Authorities in Hunan and Fujian shut down two clandestine operations and they also froze 149 million yuan, or $20 million connected to the USDT financial activities.

Even though there is a complete restriction on cryptocurrency-related activity in China, Chinese merchants continue to use cryptocurrency assets in ways that go beyond the national ban.

According to a report by Kyros Ventures, Chinese merchants are among the world’s biggest stablecoin holders. Chinese investors own several stablecoins at a rate of 33.3% according to the report only surpassed by Vietnamese investors at 58.6%.

Chinese Police
Source: Kyros Ventures

The Chinese government has outlawed the use of cryptocurrencies, cryptocurrency exchanges and Bitcoin mining operations. Over time, though, the local populace has discovered ways to get over this prohibition.
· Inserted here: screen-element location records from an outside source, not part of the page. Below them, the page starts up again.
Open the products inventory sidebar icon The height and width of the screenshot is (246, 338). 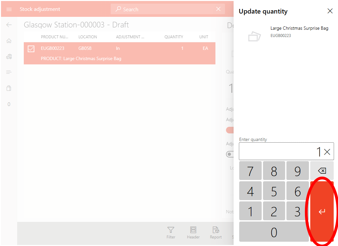pyautogui.click(x=9, y=56)
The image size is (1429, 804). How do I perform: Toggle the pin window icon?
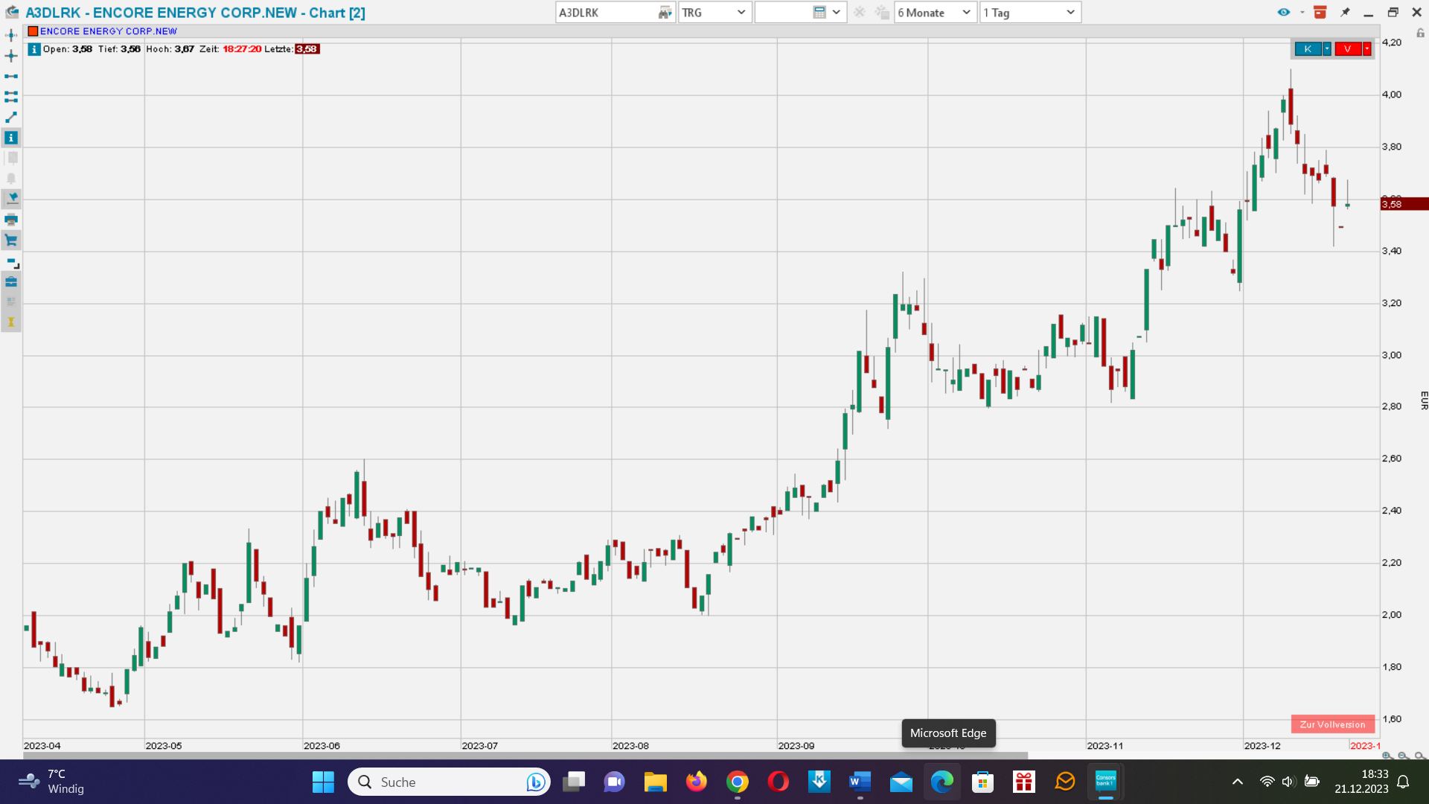tap(1345, 13)
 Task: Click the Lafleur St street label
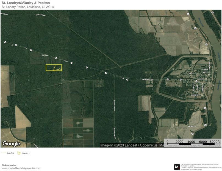[146, 79]
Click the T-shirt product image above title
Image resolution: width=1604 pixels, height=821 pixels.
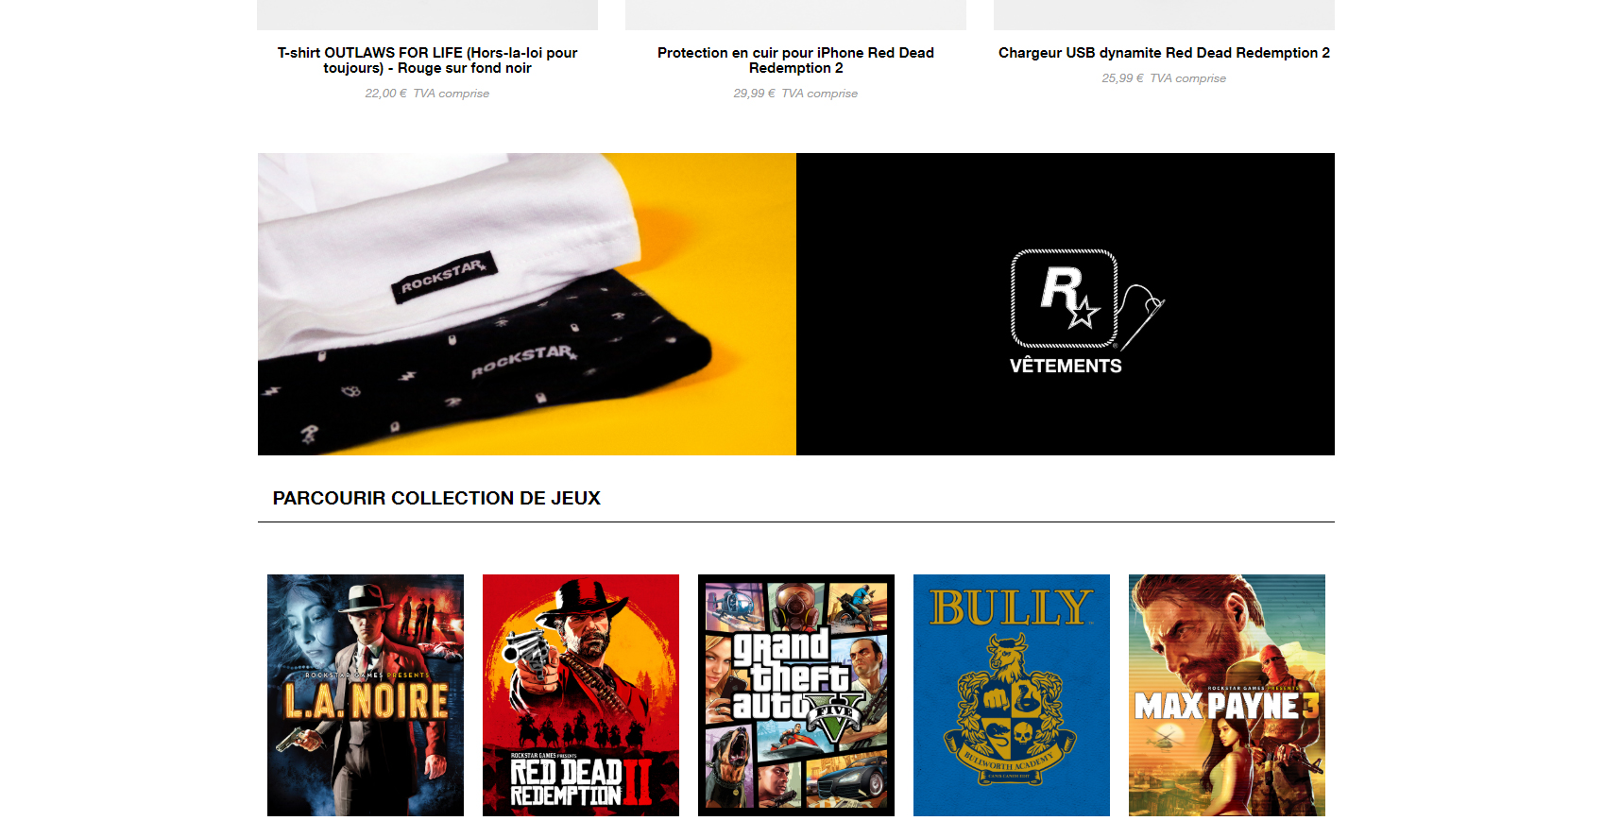427,15
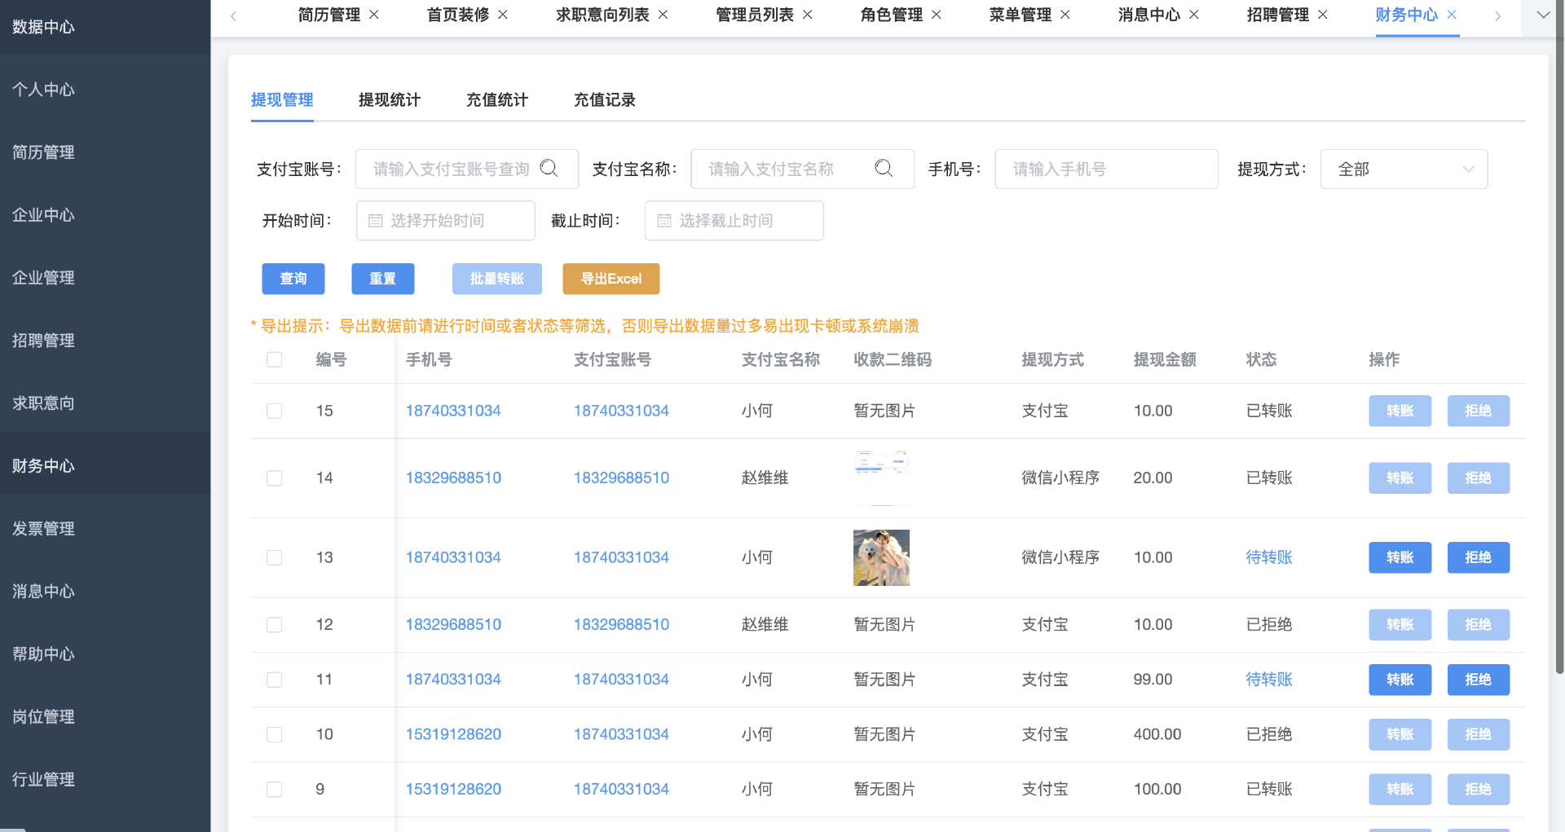Screen dimensions: 1565x832
Task: Open 发票管理 in the sidebar
Action: tap(44, 529)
China was the country that contributed the most to the Bitcoin network’s hash rate at the time of the mining ban. Nevertheless, Chinese mining hash rate contributions climbed to second place within a year after the ban.

Chinese traders also shifted to decentralized exchanges when the government outlawed centralized exchanges.

After usage of decentralized finance-based protocols by Chinese merchants increased dramatically after the prohibition and some of them used virtual private networks to circumvent the restrictions.